All fellows participate in curricula and activities designed to foster core competencies in negotiation, conflict resolution, self-assessment, peer assessment, project management/personnel management, time management, becoming independent, working with the media, writing a manuscript for peer review, preparing a curriculum vita, and team science.
Core competencies are developed primarily through seminars, peer-to-peer learning and mentored activities: One seminar features external speakers who have expertise in specific areas, and who then facilitate discussion. Another is intimate and small, with a requirement that fellows attend all sessions and respect confidentiality. The focus is on peer supported discussion about the challenges fellows face on topics such as time management and individualized career planning.
In addition to the core competencies, each fellow will acquire extensive specialized competencies in one of the three tracks.
Fellowship activities consist of the following:
- Participation in two required recurring workshop/seminar series
- A for-credit certificate or master’s degree in their designated track
- A mentored project specific to track
- Clinical service, typically as a clinician educator, not to exceed 25% of the time
- Regular interaction with a faculty advisor and a project mentor
Educational leadership track
In the last several years, medical education has embarked on a transformation, increasingly adopting evidence based, experiential learning environments focused on achieving specific, measurable, practical outcomes. Furthermore, a substantial number of community based medical schools have emerged, with many new community based clinicians taking on teaching roles for the first time. Curricula are rapidly moving away from traditional passive to engaged instructional methods such as Problem Based Learning and Team Based Learning. And patient care education is moving into community based practice settings. While these changes are welcome, their success depends on medical school faculty, including a large number of community based faculty, with the knowledge and skill to support recent innovations.
Competencies: The educational leadership track seeks to build competencies in applied knowledge of curriculum development, student and program assessment in the health professions sufficient to identify unmet learner needs, the content and optimal instruction methods to respond to those needs, and the tools for measuring the educational program as defined by learner outcomes.
Coursework: Certificate in Health Professions Curriculum Design and Assessment. Fellows complete a 10 credit hour curriculum that is either entirely online, or combines online with classroom course work, consisting of courses selected from the Master’s in Health Professions Education program, including MHPE 502 Instruction and Assessment in Health Professions Education, and MHPE 503 Curriculum and Program Evaluation in Health Professions Education.
Mentored Projects: Drawing on the expertise they acquire in curriculum development, and learner and program assessment while taking classes in the Department of Medical Education, fellows will identify a clinically significant learning gap at the undergraduate or graduate medical education level, and work with a faculty education leader, e.g. a program director, clerkship director, assistant/associate dean for curriculum in the College of Medicine to develop and implement a curricular intervention with tools for assessment.
Clinical Services leadership
Since the National Academy of Medicine (formerly Institute of Medicine), released a series of reports, beginning in 1999, on error prevention, and quality and patient safety in health care, there has been a growing demand for the requisite leadership skills among chief medical officers, clinical directors and executives who shape the culture and guide the operations of health systems.
Competencies: The Clinical Services Leadership track seeks to build knowledge and experience in implementation science and project management to critically evaluate and translate evidence into practice and process improvement, and the skills to design and implement a comprehensive error science management plan.
Coursework: Certificate in Patient Safety, Error Science and Full Disclosure: Fellows complete a three course 12 credit hour curriculum that is entirely online and asynchronous, and consists of three courses, each eight weeks, and requires approximately 18-22 hours of work/week per course. It takes approximately 1 ½ semesters to complete.
Mentored Projects: Fellows will be assigned specific process improvement projects and serve as clinical champions for designated priority projects under the supervision and guidance of a medical center leader.

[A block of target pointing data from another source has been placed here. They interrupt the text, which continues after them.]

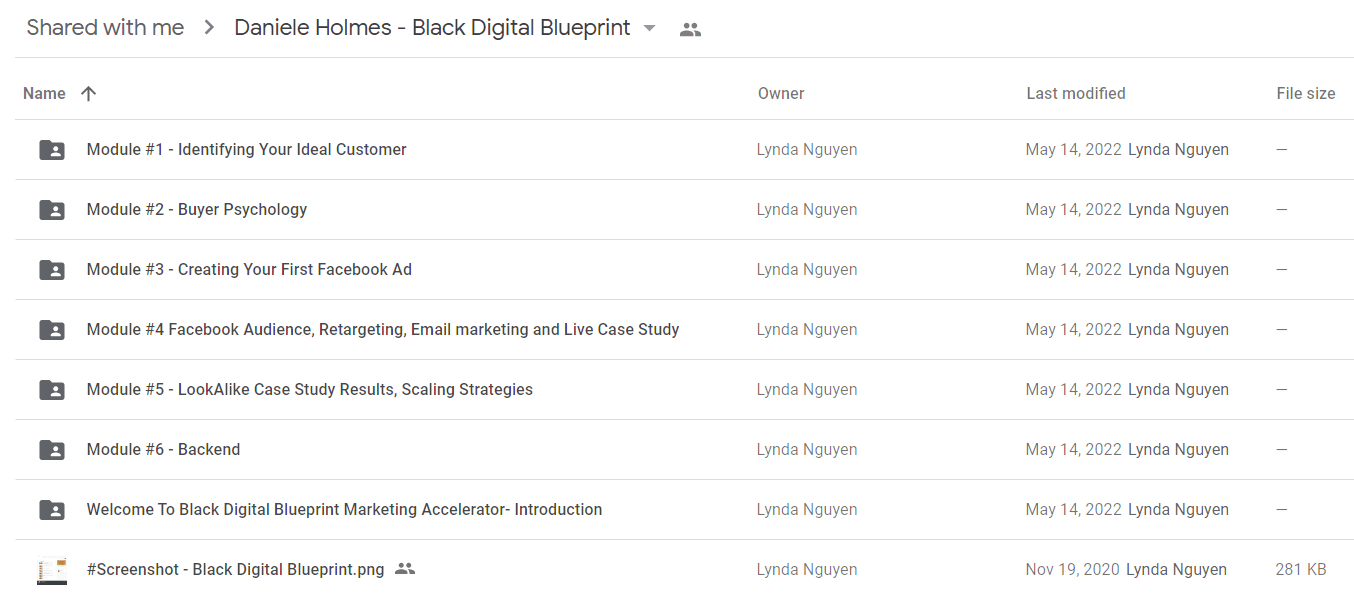Open the Screenshot png thumbnail preview
This screenshot has height=594, width=1354.
(x=52, y=570)
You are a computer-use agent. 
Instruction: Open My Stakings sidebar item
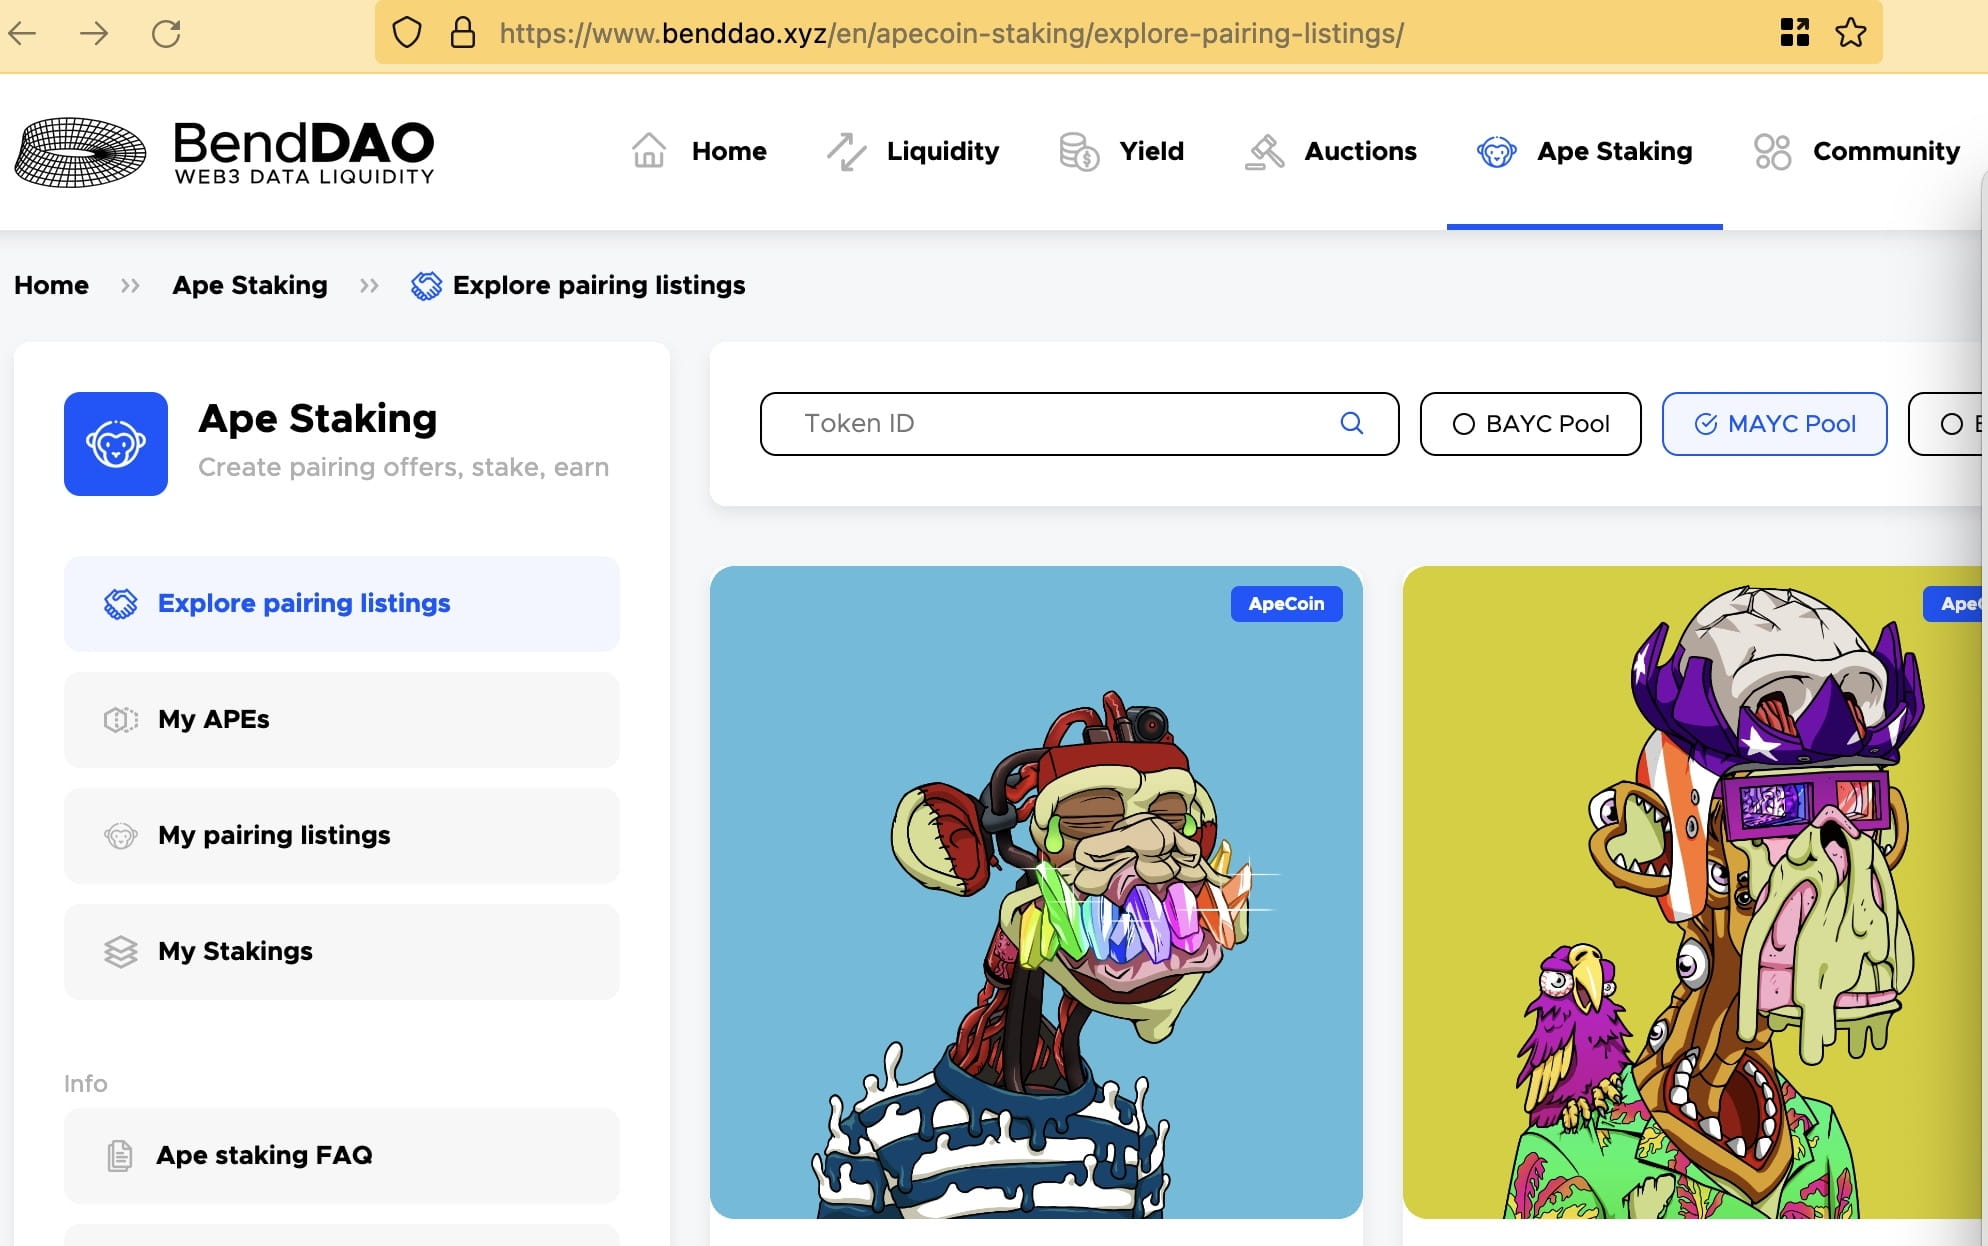[x=341, y=952]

The research track incorporates completion of a master’s degree in Clinical and Translational Science, and preparation of a proposal for submission for a federally funded career development award. In some respects, this track is similar to a traditional clinical research fellowship. However, it differs in that fellows will be cross-disciplinary, meaning they may come from any clinical discipline. Second, they will participate in the same seminar series and mentoring activities as fellows in the clinical leadership and educational tracks, designed to foster essential competencies for career development.

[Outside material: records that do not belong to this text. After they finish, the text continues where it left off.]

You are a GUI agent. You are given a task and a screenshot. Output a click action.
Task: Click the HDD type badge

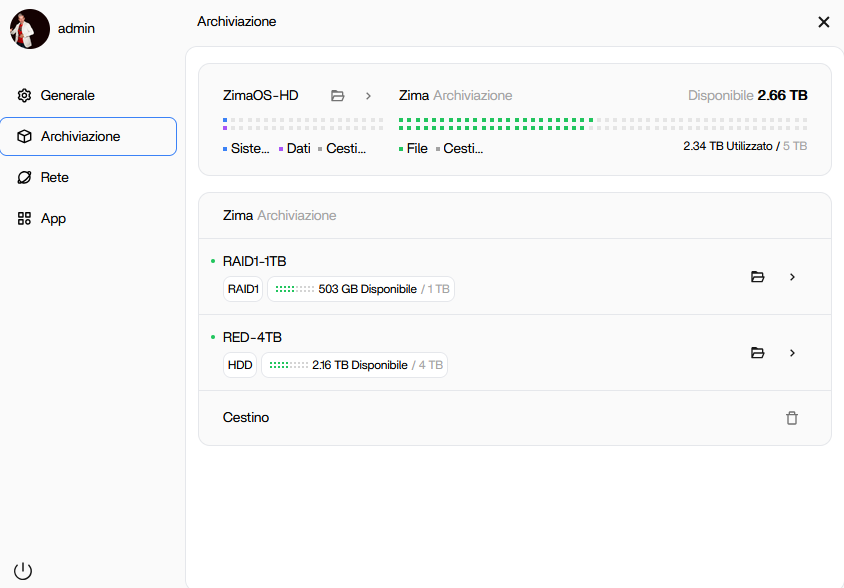coord(240,365)
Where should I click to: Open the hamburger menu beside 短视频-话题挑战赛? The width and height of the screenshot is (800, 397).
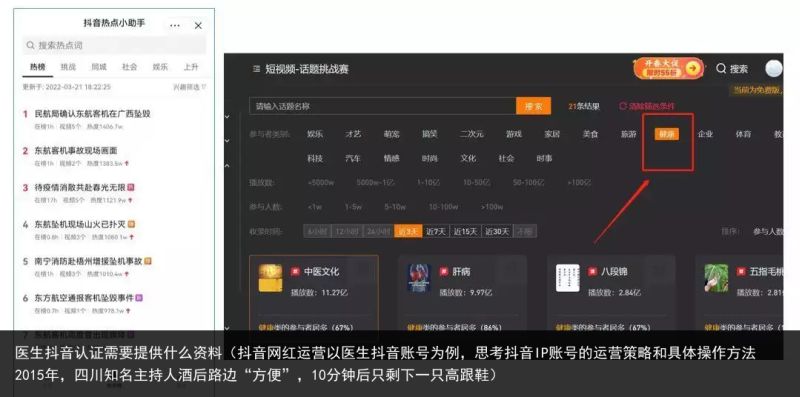click(x=256, y=69)
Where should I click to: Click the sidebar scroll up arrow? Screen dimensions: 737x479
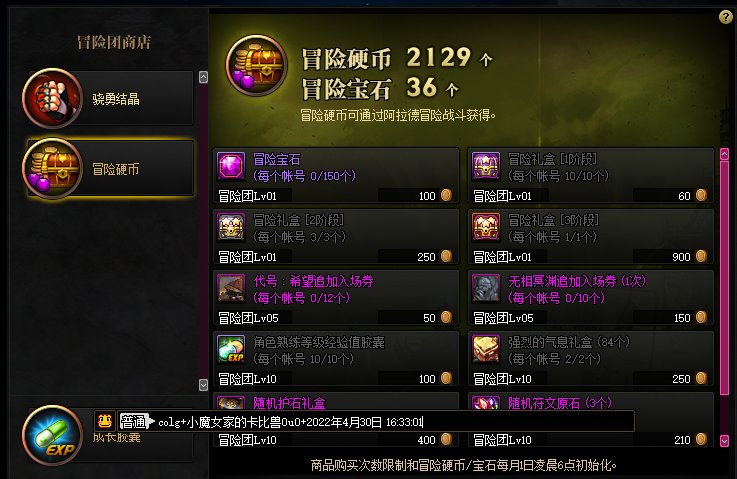[204, 77]
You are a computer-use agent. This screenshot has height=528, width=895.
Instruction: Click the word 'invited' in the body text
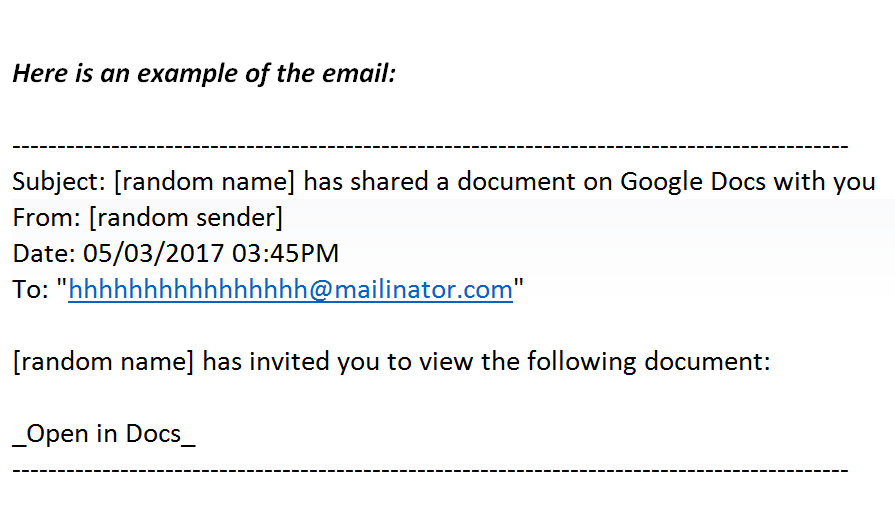tap(289, 362)
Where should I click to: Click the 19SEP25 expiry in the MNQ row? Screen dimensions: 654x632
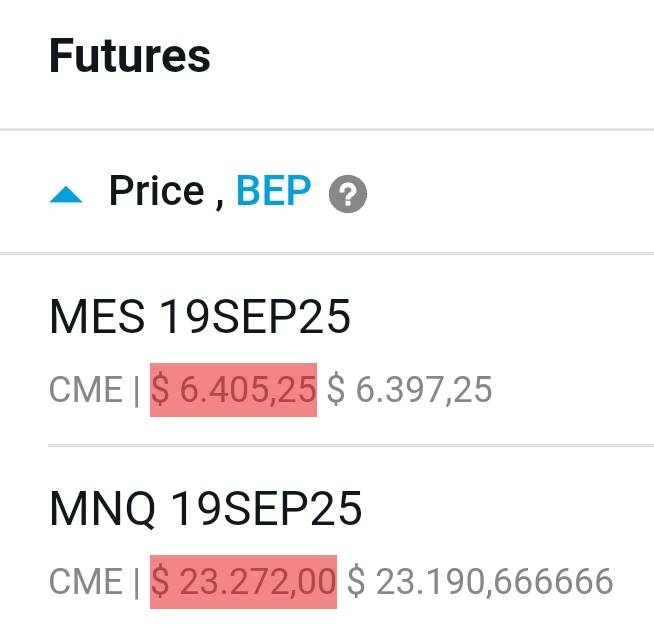[x=265, y=510]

Competencies: The research track seeks to build competencies in the identification of clinical & translational research questions, literature review and critique, study design, best research practices, statistical approaches to study design and data analysis, scientific communication, translational teamwork, and community engagement.
Coursework: MS in Clinical and Translational Science: Fellows complete a 32 credit hour degree program. About 26 credit hours are online and 6 are in the classroom. It includes a mentored project that culminates in writing a K award proposal.
Mentored Projects: Fellows will work on a research project with a senior scholar. They will also generate an independent research question and research plan preparatory to writing a career development award. Mentors may come from any department if appropriately prepared, including the VA via the Center for Innovation for Complex Chronic Health Care. This component of the fellowship will be closely coordinated with the MS in Clinical and Translational Science such that the mentored project, culminating in the K award proposal will meet the requirements for MS as detailed above.